SLA Contracts Are Evolving
"Cloud SLAs are complex, so the guidance previously developed by OMB and now more recently by GAO is necessary to help federal agencies address those complexities," said Doug Bourgeois, director and federal cloud leader at Deloitte Consulting.
"While federal agencies need flexibility to align their cloud efforts to support mission delivery, there is a need for additional details and information sharing when it comes to SLAs," he told the E-Commerce Times.
"For example, metrics and additional clarity on roles and responsibilities -- particularly in the area of cloud security -- would help agencies manage the risks involved. Thus, the more OMB and GAO can do to foster improved understanding and sharing of such additional information, [the more it] would help to close the gaps identified by GAO," Bourgeois explained.
"Looking farther down the road, the development of additional guidance would also help agencies lower risks and successfully navigate the journey to the cloud," he said.
The evolution of various performance metrics for cloud procurements will be helpful both to agencies and vendors, said MITRE's Buck.
Government organizations such as NIST and the General Services Administration, as well as independent groups, are developing various metrics agencies can use for cloud contract SLAs.
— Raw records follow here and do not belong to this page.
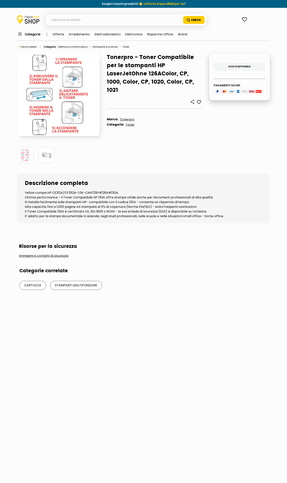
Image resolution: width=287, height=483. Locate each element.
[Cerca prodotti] (194, 20)
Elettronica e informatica (72, 46)
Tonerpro (127, 119)
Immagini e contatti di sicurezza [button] (43, 256)
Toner (125, 46)
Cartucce (32, 285)
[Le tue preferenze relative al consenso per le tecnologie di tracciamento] (280, 476)
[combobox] (126, 20)
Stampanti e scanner (105, 46)
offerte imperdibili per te (164, 4)
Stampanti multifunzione (76, 285)
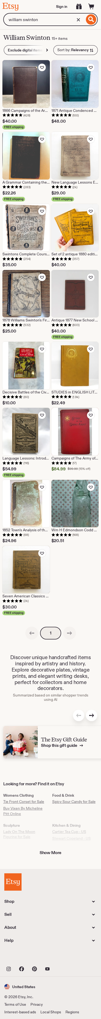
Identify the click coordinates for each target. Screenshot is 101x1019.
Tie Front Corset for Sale (23, 801)
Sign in (61, 6)
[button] (19, 986)
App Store (22, 956)
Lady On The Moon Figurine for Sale (19, 834)
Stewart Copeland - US (71, 838)
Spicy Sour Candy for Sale (74, 801)
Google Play (63, 956)
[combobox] (44, 19)
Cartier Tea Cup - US (69, 831)
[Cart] (91, 6)
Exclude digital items (25, 50)
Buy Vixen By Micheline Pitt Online (23, 811)
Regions (72, 1012)
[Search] (91, 19)
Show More (51, 852)
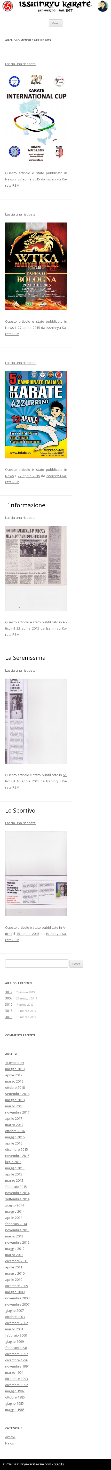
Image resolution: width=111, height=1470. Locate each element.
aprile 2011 (13, 1267)
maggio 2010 (15, 1273)
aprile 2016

One of those groups is the Cloud Standards Customer Council.
"We're pleased to see, across the entire cloud customer base, increasing awareness of the SLA topic, and the accompanying interest in best practices about SLAs," said Tracie Berardi, program manager at CSCC.
The Council has had "constructive conversations with the GAO, and they used our publications as one of their inputs in formulating their recommendations," she told the E-Commerce Times.
The Council is "committed to providing further help to any organization on this and related subjects," Berardi added, and as a "step in that direction," CSCC soon will update Public Cloud Service Agreements: What to Expect and What to Negotiate, a guidance document first issued in 2013.